Typical combination opto- chemogenetic paper--this time odorant system

I'm frequently asked

"Which is better, opto- or chemogenetics?"

To which I'm tempted to reply:  "Which is better, red or green?"

Clearly, depends on the experiment and it is likely that there is a perfect (or nearly so) way to do it.  Sometimes this will be with light, other times with chemicals--sometimes neither.

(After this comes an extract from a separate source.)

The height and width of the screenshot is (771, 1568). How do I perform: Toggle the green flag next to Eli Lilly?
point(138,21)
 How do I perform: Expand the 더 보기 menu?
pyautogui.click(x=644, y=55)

At any rate, here's a nice example of combining them to deconstruct interneuron activity and odorant in Nature Neurosciences

"Neuronal pattern separation is thought to enable the brain to disambiguate sensory stimuli with overlapping features, thereby extracting valuable information. In the olfactory system, it remains unknown whether pattern separation acts as a driving force for sensory discrimination and the learning thereof. We found that overlapping odor-evoked input patterns to the mouse olfactory bulb (OB) were dynamically reformatted in the network on the timescale of a single breath, giving rise to separated patterns of activity in an ensemble of output neurons, mitral/tufted (M/T) cells. Notably, the extent of pattern separation in M/T assemblies predicted behavioral discrimination performance during the learning phase. Furthermore, exciting or inhibiting GABAergic OB interneurons, using optogenetics or pharmacogenetics, altered pattern separation and thereby odor discrimination learning in a bidirectional way. In conclusion, we propose that the OB network can act as a pattern separator facilitating olfactory stimulus distinction, a process that is sculpted by synaptic inhibition."

I also note that opto and chemogenetics now appear to be so ubiquitous in the neuroscience literature that the original references to the technologies are no longer cited.